Czy Tusk miał prawo przyjąć uchwała chroniącą zbrodniarz na żądanie Dudy
W przypadku wydania przez Międzynarodowy Trybunał Karny nakazu aresztowania określonej osoby, Trybunał zwraca się do państwa, na którego terytorium osoba ta aktualnie przebywa, z wnioskiem o jej aresztowanie. Na gruncie przepisów Kodeksu postępowania karnego wniosek ten kierowany jest do Ministra Sprawiedliwości, który zobowiązany jest przekazać go właściwemu sądowi okręgowemu (art. 611g § 1 k.p.k.). Następnie, zgodnie z art. 611j § 1 k.p.k., sąd zobligowany jest do zastosowania tymczasowego aresztowania wobec wskazanej osoby.
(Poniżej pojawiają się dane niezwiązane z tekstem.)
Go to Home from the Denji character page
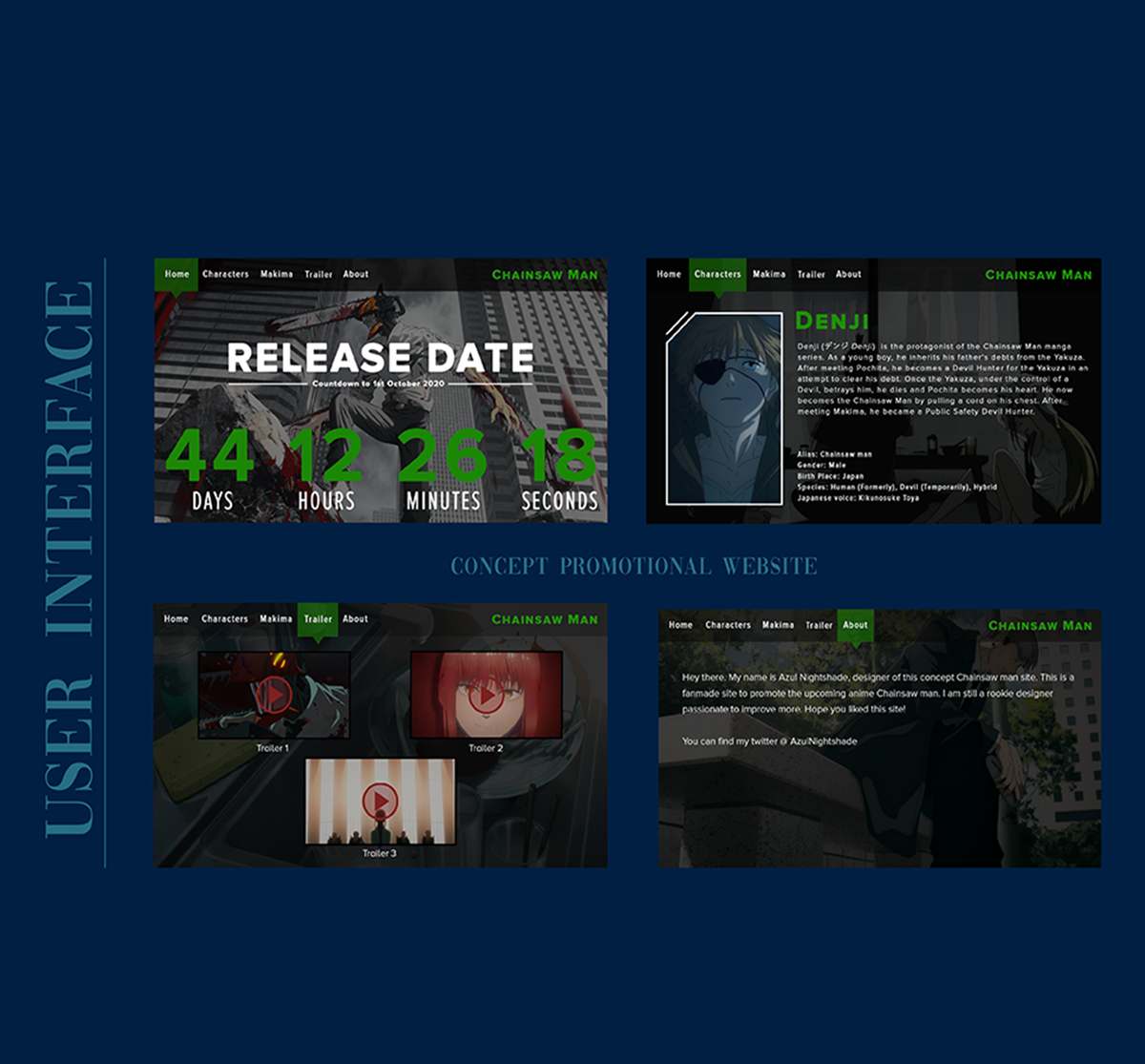Image resolution: width=1145 pixels, height=1064 pixels. coord(669,274)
Od powyższej zasady przewidziano jednak wyjątek. W sytuacji, gdy aresztowanie danej osoby pozostawałoby w sprzeczności z zasadami porządku prawnego Rzeczypospolitej Polskiej, sąd – jako organ właściwy do rozstrzygania w tej sprawie – wstrzymuje się od wydania decyzji. W takim przypadku akta sprawy są przekazywane Ministrowi Sprawiedliwości, który podejmuje działania w celu wyjaśnienia sprawy z Międzynarodowym Trybunałem Karnym (art. 611m k.p.k.).
Wniosek: według obowiązującego w Polsce prawa, o wykonaniu nakazu aresztowania wydanego przez Międzynarodowy Trybunał Karny decyduje sąd, a nie politycy.